Unhealthy eating habits driven by stress, anxiety, tiredness and boredom
A British Nutrition Foundation survey explores how COVID-19 has impacted our eating habits and activity levels since UK lockdown commenced.
Prior to lockdown, the healthy eating trend was on the up. However, a survey from the British Nutrition Foundation (BNF) has discovered the pandemic is encouraging the opposite – a worrying statistic as experts claim healthy eating is important in the fight against COVID-19.
According to Brits, the main drivers for this unhealthy diet, are boredom (63 percent), stress, anxiety and tiredness (45 percent). Moreover, nearly half of people (48 percent) say ‘not feeling motivated enough to eat well’ is one of their key reasons.*
The survey aimed to explore how the changes to our daily lives – as a result of COVID-19 – have impacted our eating habits and activity levels since lockdown (in the UK) began. It collated responses from 2,067 adults from across Britain. and revealed that 27 percent feel they have been eating less healthily during lockdown, while 22 percent said they have been eating better. Of the respondents, half stated their habits have not changed.
Thirty percent of people believe that not being able to go to the supermarket as often as usual is making it difficult for them to eat healthily.
Analysing how our cooking and eating habits have changed since the lockdown began, the research suggests that 17 percent of people have been enjoying cooking more, 19 percent have been getting better at using store cupboard ingredients, and 23 percent have been trying new recipes. Just seven percent of people claim they have been getting more takeaways, and nearly three in 10 say they have been planning their food shopping in advance so they know what to buy and can waste less food.

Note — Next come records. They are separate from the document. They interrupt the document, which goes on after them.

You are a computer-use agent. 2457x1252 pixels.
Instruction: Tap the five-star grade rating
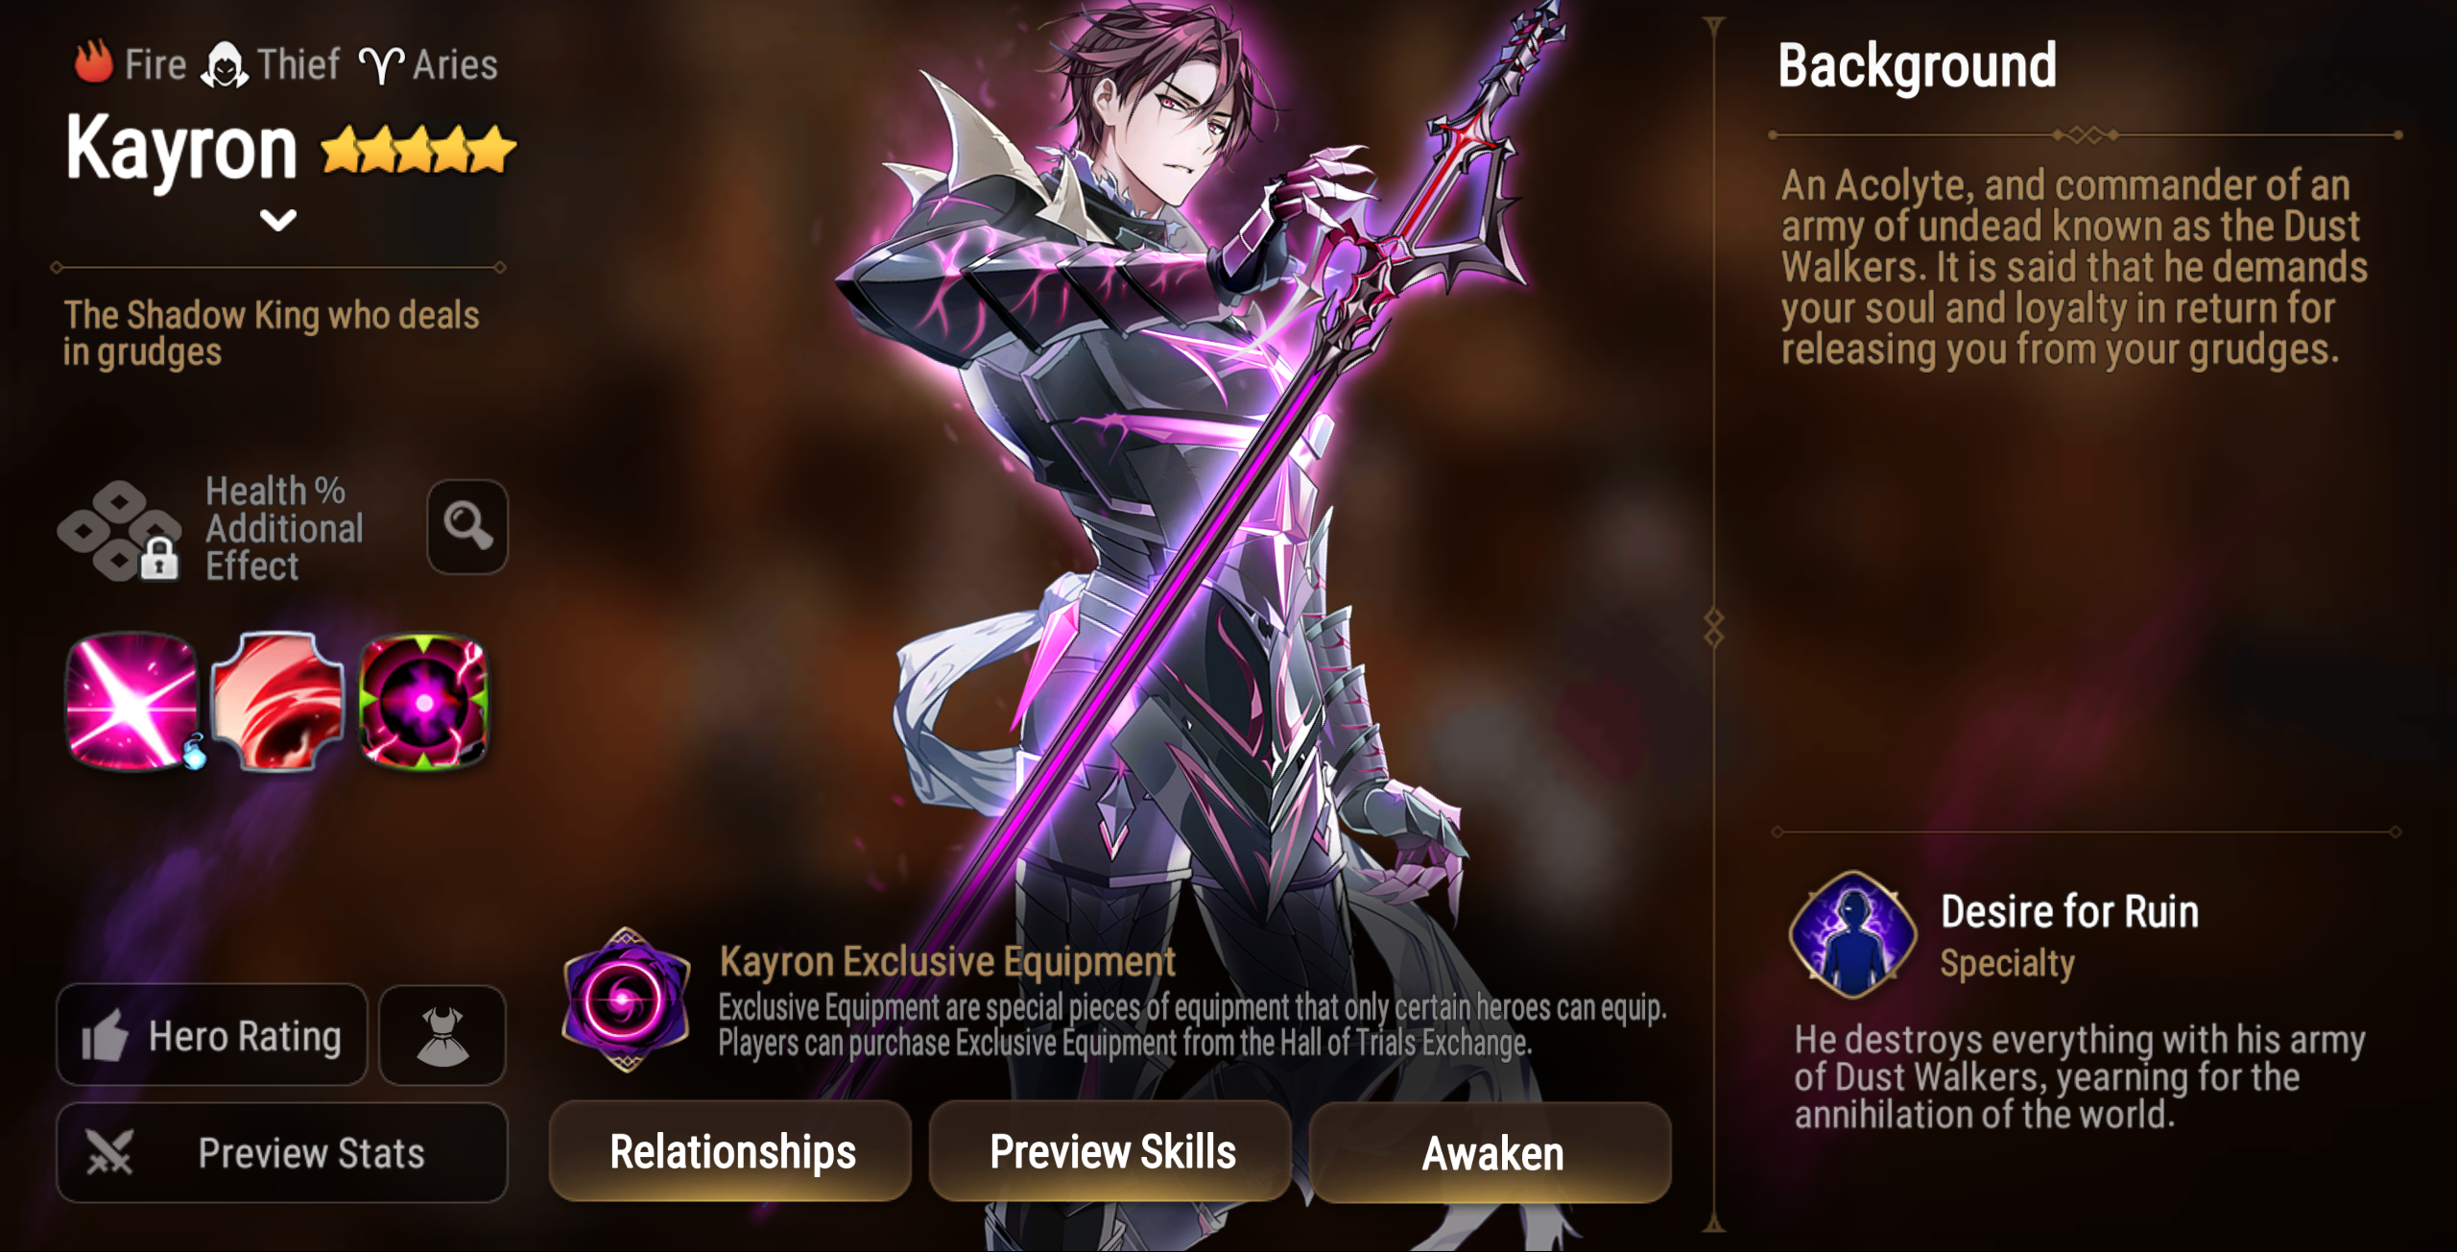(x=418, y=150)
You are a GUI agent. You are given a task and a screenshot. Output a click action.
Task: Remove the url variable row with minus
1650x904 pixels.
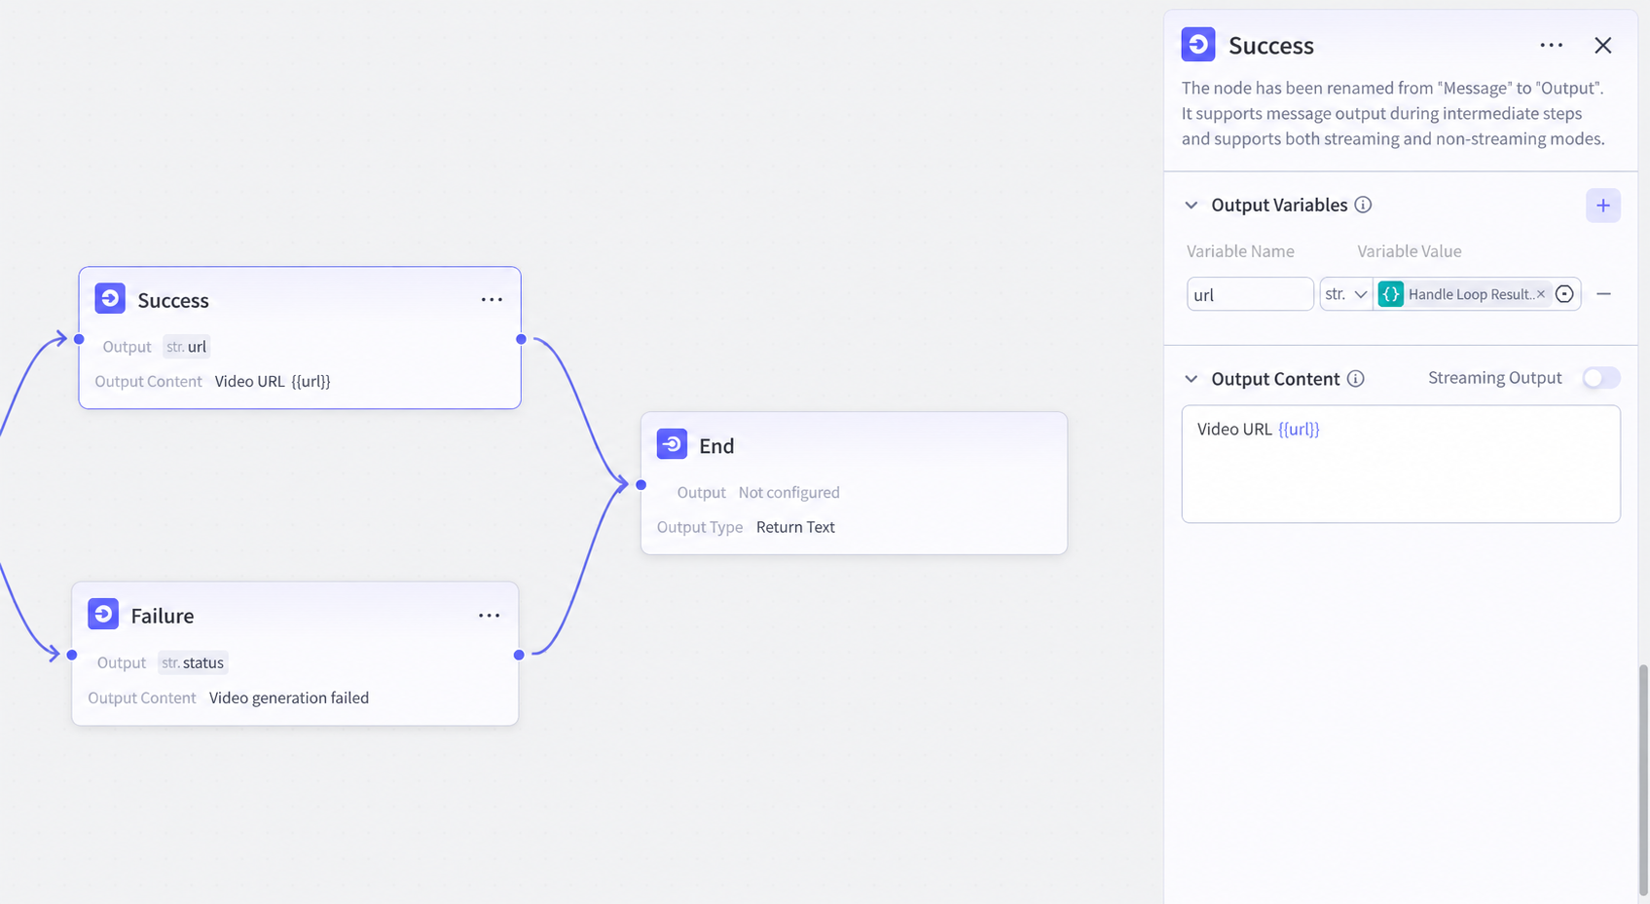pos(1603,294)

“While the coronavirus outbreak has brought the importance of health to the forefront, the measures we’ve had to take as a nation to control the spread of the virus have made it challenging for many of us to eat well and keep active,” said Sara Stanner, Science Director at the BNF. “With lots of us still at home more than normal, it’s easy to spend a lot of time sitting and to feel less motivated to eat healthily.”
However, the survey did show that a quarter of respondents have started going for regular walks, and almost one in 10 people have taken up running or cycling.
When asked about their priorities for health and wellbeing as the coronavirus restrictions are gradually lifted, 47 percent say they want to become more active and exercise more, 43 percent say they want to lose weight, and 29 percent say they want to eat more healthily.
Commenting on this, Stanner said it was “encouraging” and that society is “clearly looking to improve” their health as the lockdown begins to ease.
The research has been conducted in parallel with the launch of BNF Healthy Eating Week @ Home, a virtual event, taking place this week (22-28 June), which promotes and celebrates healthy lifestyles in education establishments and workplaces.
Roy Ballam, Managing Director and Head of Education at the BNF said: “In light of all the challenges we’re facing, this year we’ve launched BNF Healthy Eating Week @ Home, which comprises seven daily health challenges that people can take part in at home, and in schools and workplaces – where social distancing measures allow. Each challenge builds on a different area of health, fitness and wellbeing, and a variety of supporting resources and materials are freely available on the BNF website. We’ll also be running daily cook-a-longs to share some ideas for how to put together new healthy meals and snacks.
“We’ve been dealing with the fallout from the COVID-19 outbreak for some months now and it may be getting to the point where we need a bit of encouragement and inspiration. Our aim is to provide everyone with support – from parents at home looking for activities to do with their children, to those who are working from home and need some new ideas to incorporate healthy eating into their day.”
*The research was conducted by YouGov on behalf of the BNF. A total of 2,067 adults from across Britain were surveyed between 3-4 June 2020.